В более-менее приличный вид Юрка с Надькой сумели привести квартиру еще к минувшему лету. Путем многократных «зачисток» с применением «Комбата» и всяких иных инсектицидов сумели одолеть тараканов, отмыли и побелили потолки, купили кое-что из мебели — короче, квартира стала выглядеть хоть и небогатой, но все же квартирой, а не ночлежкой.

А вот после лета, когда Тарану сподобилось ненадолго съездить в Африку и там немножко, но интенсивно повоевать, стало возможным еще малость дооборудовать квартиру. Юркиной «премии» хватило и на новый большой телик, и на кухонный комбайн, и на видеокамеру.
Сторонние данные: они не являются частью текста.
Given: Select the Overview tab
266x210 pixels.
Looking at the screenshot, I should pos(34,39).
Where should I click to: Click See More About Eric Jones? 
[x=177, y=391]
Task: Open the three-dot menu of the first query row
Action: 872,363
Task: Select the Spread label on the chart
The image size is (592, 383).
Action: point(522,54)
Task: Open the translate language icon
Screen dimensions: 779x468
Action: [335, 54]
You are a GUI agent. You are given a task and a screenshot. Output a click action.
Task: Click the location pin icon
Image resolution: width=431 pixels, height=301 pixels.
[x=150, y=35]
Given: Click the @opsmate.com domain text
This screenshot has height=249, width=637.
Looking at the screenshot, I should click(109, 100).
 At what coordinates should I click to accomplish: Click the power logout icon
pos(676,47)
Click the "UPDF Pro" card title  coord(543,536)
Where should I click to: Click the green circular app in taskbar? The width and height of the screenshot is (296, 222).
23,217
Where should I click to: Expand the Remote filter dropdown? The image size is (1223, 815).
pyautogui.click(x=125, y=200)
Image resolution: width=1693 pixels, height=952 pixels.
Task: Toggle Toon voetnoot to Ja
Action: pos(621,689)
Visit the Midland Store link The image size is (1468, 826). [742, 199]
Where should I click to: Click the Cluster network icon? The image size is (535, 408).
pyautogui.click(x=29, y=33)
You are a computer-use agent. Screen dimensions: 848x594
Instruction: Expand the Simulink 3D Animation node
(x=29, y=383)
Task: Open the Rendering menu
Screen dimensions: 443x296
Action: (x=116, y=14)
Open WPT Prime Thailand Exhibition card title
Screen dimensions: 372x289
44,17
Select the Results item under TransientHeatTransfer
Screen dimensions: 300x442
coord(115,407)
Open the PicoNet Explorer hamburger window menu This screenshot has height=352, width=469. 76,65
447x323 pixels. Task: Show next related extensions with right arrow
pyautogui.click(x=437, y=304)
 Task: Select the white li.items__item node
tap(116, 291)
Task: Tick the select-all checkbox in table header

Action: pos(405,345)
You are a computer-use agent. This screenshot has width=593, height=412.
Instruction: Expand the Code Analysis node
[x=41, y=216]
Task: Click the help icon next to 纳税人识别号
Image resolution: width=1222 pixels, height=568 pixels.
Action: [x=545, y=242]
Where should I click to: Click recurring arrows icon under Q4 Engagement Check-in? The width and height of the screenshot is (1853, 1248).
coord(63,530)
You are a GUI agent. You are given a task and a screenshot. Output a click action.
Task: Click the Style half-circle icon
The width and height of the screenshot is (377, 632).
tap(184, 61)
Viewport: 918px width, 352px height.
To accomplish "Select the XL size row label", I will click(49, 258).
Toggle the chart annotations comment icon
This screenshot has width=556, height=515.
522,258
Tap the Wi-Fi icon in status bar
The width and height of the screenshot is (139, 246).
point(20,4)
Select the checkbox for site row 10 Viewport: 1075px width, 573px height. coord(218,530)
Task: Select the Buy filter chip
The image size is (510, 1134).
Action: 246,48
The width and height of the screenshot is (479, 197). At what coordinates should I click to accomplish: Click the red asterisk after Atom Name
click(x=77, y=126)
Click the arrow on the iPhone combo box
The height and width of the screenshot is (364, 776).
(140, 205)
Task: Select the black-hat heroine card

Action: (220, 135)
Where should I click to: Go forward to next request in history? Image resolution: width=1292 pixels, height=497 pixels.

А также на «девятку» с ракушкой. Надьке насчет того, где он такие бабки срубил, Юрка ничего не сообщал. Впрочем, она особо не интересовалась. Ведь не из дома принес, а в дом! Только полюбопытствовала, не придется ли какой-нибудь кредит отдавать и так далее. Таран четко ответил, что не придется, и это Надьку вполне устроило. Особенно кухонный комбайн ее порадовал.

Машина ей тоже пришлась по сердцу. Поскольку теперь Юрка, если его в наряд на сутки не припахивали, в 18.00 отчаливал из части и, почти как гражданский человек, отправлялся домой. Правда, утром приходилось вставать в шесть и катить на службу, но зато весь вечер и ночь можно было в семейном кругу проводить. Конечно, могло случиться так, что кто-нибудь позвонил среди ночи и сказал: «Юрик, ты нам очень нужен срочно!», после чего Тарану пришлось бы по-быстрому рулить за город. Однако с июля и до октября включительно таких звонков не было.

Был, правда, один день, когда Таран прямо-таки ждал, что такой звонок последует. 11 сентября, естественно.

Тогда Юрка приехал домой, ничего не зная о событиях в Нью-Йорке и Вашингтоне. Приехал и жутко удивился, увидев, что Надька, выпучив глаза, смотрит на экран, где дымятся какие-то небоскребы. У Тарана и в мыслях не было, что это в натуре. Он подумал, что идет какой-нибудь очередной фильм-катастрофа, типа «Дня независимости» или «Армагеддона». И удивился он как раз оттого, что мадам Таран, которая всем подобным фильмушкам предпочитала латиноамериканские сериалы, ни с того ни с сего поменяла свои вкусы.

Еще больше он удивился, когда обнаружилось, что у Надюхи глаза мокрые. Увидев, что мужик пришел домой, она чуть ли не повисла у него на шее и начала бормотать:

— Ой, Юрик, неужели война будет?!

Как раз в это время один из небоскребов грохнулся, и как-то странно, не так красиво, как в художественных фильмах. Вот только тут до Тарана дошло, что, похоже, все это происходит на самом деле.

Из сбивчивого рассказа супруги Юрка уловил, что какие-то террористы захватили несколько гражданских самолетов и таранили ими два небоскреба-«близнеца» в Нью-Йорке, а также аж само здание Пентагона в Вашингтоне. Надька с каких-то рыжиков подумала, будто теперь американцы обвинят во всем наших и начнется ядерная война.